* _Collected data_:
---

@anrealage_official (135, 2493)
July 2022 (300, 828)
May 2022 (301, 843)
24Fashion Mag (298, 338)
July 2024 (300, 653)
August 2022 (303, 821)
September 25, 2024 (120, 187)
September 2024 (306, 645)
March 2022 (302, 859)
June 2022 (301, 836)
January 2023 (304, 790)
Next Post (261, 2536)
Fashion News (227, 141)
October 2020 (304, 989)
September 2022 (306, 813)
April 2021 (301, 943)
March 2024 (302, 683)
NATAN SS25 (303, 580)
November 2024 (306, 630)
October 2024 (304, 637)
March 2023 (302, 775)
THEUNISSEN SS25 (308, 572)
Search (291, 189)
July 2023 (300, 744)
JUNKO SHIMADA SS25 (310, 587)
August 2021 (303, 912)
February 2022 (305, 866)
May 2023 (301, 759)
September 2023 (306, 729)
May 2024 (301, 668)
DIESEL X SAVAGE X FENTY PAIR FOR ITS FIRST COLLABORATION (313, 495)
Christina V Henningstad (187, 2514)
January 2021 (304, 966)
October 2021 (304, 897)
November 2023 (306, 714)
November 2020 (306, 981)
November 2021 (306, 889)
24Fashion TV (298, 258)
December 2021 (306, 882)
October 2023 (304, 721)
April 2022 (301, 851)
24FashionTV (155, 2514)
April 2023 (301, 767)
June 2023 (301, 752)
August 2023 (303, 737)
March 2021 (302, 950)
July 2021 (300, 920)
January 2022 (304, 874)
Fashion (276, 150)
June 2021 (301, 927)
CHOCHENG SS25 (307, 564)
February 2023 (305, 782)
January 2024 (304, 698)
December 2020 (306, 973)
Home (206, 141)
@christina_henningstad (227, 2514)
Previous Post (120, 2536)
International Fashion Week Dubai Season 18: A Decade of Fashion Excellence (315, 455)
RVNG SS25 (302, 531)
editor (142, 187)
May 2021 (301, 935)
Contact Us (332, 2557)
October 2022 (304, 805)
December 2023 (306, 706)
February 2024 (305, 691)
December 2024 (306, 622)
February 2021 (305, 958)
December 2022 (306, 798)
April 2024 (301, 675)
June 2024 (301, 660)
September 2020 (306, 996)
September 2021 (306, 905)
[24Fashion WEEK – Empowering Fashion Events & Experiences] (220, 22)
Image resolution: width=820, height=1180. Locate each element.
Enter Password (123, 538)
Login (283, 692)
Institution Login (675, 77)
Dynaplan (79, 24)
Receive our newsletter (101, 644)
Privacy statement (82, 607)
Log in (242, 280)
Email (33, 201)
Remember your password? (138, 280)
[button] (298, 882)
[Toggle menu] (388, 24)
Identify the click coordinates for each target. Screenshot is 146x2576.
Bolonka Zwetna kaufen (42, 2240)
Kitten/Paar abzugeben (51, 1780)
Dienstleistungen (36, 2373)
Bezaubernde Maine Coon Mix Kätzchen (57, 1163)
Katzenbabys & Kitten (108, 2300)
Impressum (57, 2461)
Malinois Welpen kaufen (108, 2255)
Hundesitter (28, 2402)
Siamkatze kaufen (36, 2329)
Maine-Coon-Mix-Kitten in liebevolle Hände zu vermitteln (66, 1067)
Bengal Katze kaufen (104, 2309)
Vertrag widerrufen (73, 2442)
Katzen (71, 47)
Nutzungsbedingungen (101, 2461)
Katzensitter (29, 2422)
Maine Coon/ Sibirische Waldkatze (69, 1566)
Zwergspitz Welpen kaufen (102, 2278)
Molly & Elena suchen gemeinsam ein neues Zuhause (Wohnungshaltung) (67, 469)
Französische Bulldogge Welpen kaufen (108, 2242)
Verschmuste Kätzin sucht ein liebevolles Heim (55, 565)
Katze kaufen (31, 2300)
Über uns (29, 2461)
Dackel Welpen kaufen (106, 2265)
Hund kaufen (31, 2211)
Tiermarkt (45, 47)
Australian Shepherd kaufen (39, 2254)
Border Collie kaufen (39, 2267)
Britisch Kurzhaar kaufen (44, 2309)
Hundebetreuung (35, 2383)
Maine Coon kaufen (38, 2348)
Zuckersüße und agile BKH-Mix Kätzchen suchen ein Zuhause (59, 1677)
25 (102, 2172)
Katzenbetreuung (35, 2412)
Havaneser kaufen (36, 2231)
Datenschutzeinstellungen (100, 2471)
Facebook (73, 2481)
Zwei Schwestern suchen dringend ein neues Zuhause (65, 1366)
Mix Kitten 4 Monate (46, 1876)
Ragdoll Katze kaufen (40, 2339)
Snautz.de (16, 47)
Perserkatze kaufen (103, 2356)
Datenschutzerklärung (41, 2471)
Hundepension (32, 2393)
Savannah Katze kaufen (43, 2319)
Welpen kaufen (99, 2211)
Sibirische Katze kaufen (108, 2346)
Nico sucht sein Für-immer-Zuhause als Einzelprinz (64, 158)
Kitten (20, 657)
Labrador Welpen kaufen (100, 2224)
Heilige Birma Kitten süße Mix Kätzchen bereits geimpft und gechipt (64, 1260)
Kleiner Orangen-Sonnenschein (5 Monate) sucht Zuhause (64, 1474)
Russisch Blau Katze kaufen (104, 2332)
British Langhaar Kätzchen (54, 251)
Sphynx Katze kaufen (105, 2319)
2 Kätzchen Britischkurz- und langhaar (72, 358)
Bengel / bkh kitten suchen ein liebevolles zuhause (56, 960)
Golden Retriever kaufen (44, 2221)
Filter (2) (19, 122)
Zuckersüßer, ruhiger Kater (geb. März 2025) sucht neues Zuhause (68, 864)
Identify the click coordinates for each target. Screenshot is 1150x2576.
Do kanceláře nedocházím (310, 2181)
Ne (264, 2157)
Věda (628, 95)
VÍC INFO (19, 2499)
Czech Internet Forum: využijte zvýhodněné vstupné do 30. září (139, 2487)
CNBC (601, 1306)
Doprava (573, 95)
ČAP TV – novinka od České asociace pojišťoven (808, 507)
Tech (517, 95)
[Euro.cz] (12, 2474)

---

* _Problem statement_:
From the data above, return every line from the line that has "August 2023 (303, 737)" up to and including the line that has "Home (206, 141)", exactly.

* _Output of the task_:
August 2023 (303, 737)
March 2021 (302, 950)
July 2021 (300, 920)
January 2022 (304, 874)
Fashion (276, 150)
June 2021 (301, 927)
CHOCHENG SS25 (307, 564)
February 2023 (305, 782)
January 2024 (304, 698)
December 2020 (306, 973)
Home (206, 141)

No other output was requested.